Let me tell you a story about the patient who changed my perspective. This patient had a dressing change that was really uncomfortable and I was sharing her care with one of my classmates. He was doing the actual dressing change, but I was there and I talked to my patient and distracted them from this very uncomfortable task. At the end, the look of surprise on their face that was it was already over was reward enough. Later in the day, this patient got extremely confused and anxious and I was able to calm them down because earlier in the day when I was talking with them I held eye contact, and they remembered me, knew they were safe - but more than that, they thanked me! A patient, thanked me, a student who was rather insecure being in the hospital, for caring for them. I could see, I experienced the difference a single person can make in the life of another by loving them. And the thing is, on mother infant and labor and delivery units you don't get these patients. You see the gift of new life, which is beautiful, and a true miracle, a true gift from God, but it's not the patient population I have been given a heart for. So school is hard, but the Lord is greater than school. And I know good will come out of this time I spend seeing new life.

But the Lord is good - Each day, I remind myself of this truth - that the Lord is good. Life has been hard lately, but I don't often notice that I'm in  rough patch, only when people ask how I am, or how school is. I am convinced I don't notice these things because the Lord is pouring an abundance of His grace upon me, upon this city of Columbus, upon his people here. Because even though it's hard, I am still joyful, I still know I am loved, I still have a zeal for the mission of the Kingdom of God - the mission to be a beacon of light and hope in this world of darkness.
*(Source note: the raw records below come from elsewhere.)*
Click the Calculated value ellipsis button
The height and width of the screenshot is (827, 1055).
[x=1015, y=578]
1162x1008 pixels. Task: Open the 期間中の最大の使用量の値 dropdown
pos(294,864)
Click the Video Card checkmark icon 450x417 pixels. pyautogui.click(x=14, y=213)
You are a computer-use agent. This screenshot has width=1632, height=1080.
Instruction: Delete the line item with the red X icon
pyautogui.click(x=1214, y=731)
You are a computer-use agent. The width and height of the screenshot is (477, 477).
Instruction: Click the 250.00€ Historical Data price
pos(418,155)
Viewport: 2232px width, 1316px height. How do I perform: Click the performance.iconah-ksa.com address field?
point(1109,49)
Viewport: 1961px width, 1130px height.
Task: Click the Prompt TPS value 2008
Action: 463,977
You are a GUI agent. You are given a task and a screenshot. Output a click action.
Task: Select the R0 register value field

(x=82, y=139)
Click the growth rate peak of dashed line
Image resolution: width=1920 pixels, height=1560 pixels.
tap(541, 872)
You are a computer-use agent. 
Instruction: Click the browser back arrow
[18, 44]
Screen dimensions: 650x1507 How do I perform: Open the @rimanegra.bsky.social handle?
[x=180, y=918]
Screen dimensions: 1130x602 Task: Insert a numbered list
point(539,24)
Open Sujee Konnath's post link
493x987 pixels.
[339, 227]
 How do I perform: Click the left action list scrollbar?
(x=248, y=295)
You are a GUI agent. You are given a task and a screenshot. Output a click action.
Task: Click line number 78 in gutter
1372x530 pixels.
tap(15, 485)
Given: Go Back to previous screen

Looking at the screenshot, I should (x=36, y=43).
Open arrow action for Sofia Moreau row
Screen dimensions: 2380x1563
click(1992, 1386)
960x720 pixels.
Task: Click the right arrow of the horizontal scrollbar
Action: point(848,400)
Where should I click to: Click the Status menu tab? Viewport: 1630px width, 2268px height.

We have a Father who loves us deeply, and intimately. We have a Father who keeps His promise to never leave or forsake us. We have a Father who ceaselessly lavishes us in His love - he literally wastes His love on us because He cares for us that much. So I may be wishing I was in a different state of life, I may be wishing things were different, I may be wishing I was taking classes that I loved and wishing I loved what I was learning as much as I did last year, but all of this is nothing because the Lord has something so much better in store for us than what we plan for ourselves. For these things too shall pass.

Through the ups & downs, through the good times & bad may we remember that this too shall pass. May we recall the Father who loves us without ceasing. May we seek to know who we are as children of God in serving our God and laying down our lives for the building up of His Kingdom.